Provided text:
-------

Less than 24 hours to go to Marathon ... pep talk
Friday, October 22, 2010
Less than 24 hours to go.
This time tomorrow I'll be about 4 hours into the run, probably around mile 20 with the worst miles ahead of me. Perhaps hitting the wall. Maybe thinking I can't do this or wanting to quit. But definitely DEFINITELY not stopping, not quitting and not giving up.
Thanks for the support all of you - I appreciate it so much. :D
I swing back and forth between pride/excitement and abject terror! Hah. It's a funny sort of emotional rollercoaster. I'm currently scared. Last night, while watching "Spirit of the Marathon" (again!) to gear myself up, I felt proud and amazed.
It's ME who's going to do this. The girl who started running May of '09 and could only run about 3-5 minutes at a time before needing a walk break. The girl who ran a 10K in Oct. '10 and thought that 6.2 miles was an insanely long distance. The girl who, in March of '10, ran her first 10 mile race and wanted to die - but also was so amazed and astounded at what her body could do(!). That same girl ran 13.1 miles in May '10, with her best friend in the world beside her, and had another moment of epiphany. 13 miles! Me!? So much fun, let's do it again! July 4, 2010 came the second 13 miler ... and then the seed was planted. It was really quiet at first "how about a marathon?"... easy to blow off as being completely flipping insane!

-------

Data for this exercise:
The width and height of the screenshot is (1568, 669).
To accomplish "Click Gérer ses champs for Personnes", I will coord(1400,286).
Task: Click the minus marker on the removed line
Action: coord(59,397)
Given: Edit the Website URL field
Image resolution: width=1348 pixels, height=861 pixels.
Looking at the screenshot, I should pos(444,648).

-------

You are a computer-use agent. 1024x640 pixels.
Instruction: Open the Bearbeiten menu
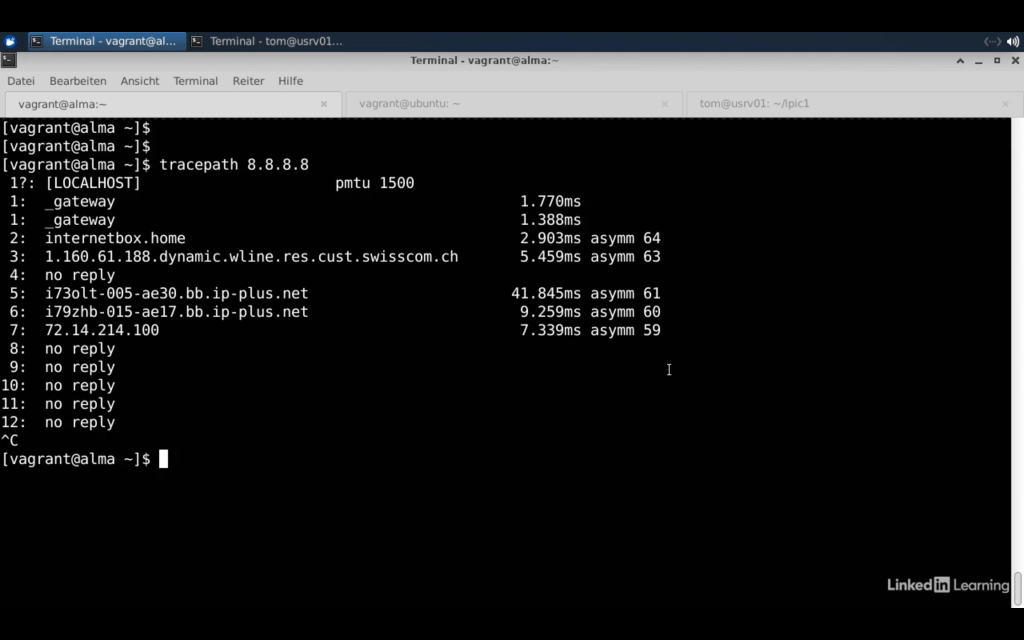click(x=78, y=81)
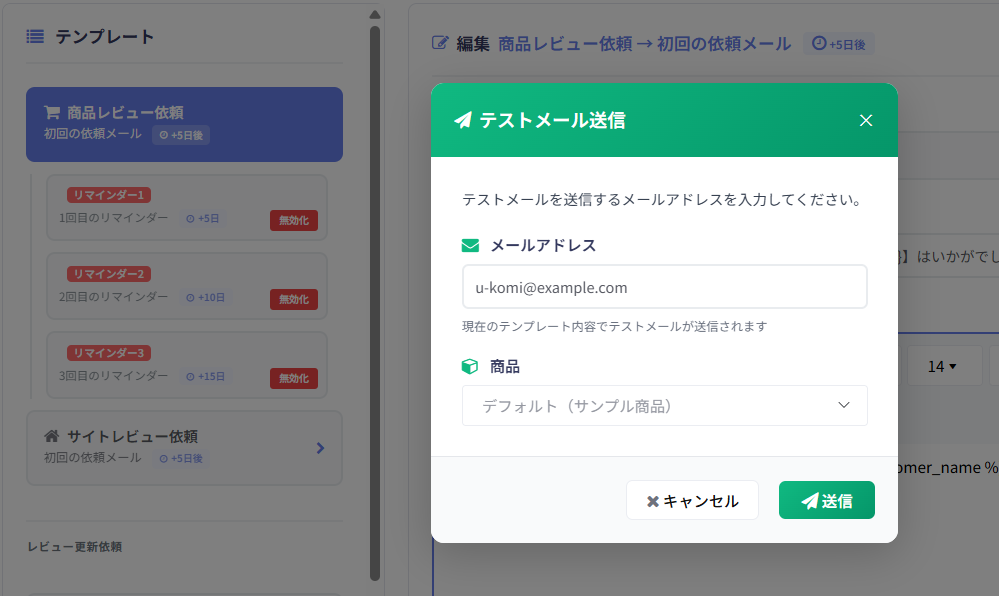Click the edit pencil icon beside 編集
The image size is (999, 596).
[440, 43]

-------

Task A:
Rewrite the paragraph of the marathon post that begins "This time tomorrow" as a short bulleted list that keeps its main facts.
Task B:
Switch "Website URL" to "Homepage URL" in the records, in the part that opens with the line containing "The width and" and closes with the line containing "Looking at the". Return only those lines, changing nothing else.

Correct output A:
- At this time tomorrow: about 4 hours into the run, probably around mile 20
- The worst miles will still be ahead
- Perhaps hitting the wall, maybe thinking of quitting
- Definitely not stopping, quitting, or giving up

Correct output B:
The width and height of the screenshot is (1568, 669).
To accomplish "Click Gérer ses champs for Personnes", I will coord(1400,286).
Task: Click the minus marker on the removed line
Action: coord(59,397)
Given: Edit the Homepage URL field
Image resolution: width=1348 pixels, height=861 pixels.
Looking at the screenshot, I should pos(444,648).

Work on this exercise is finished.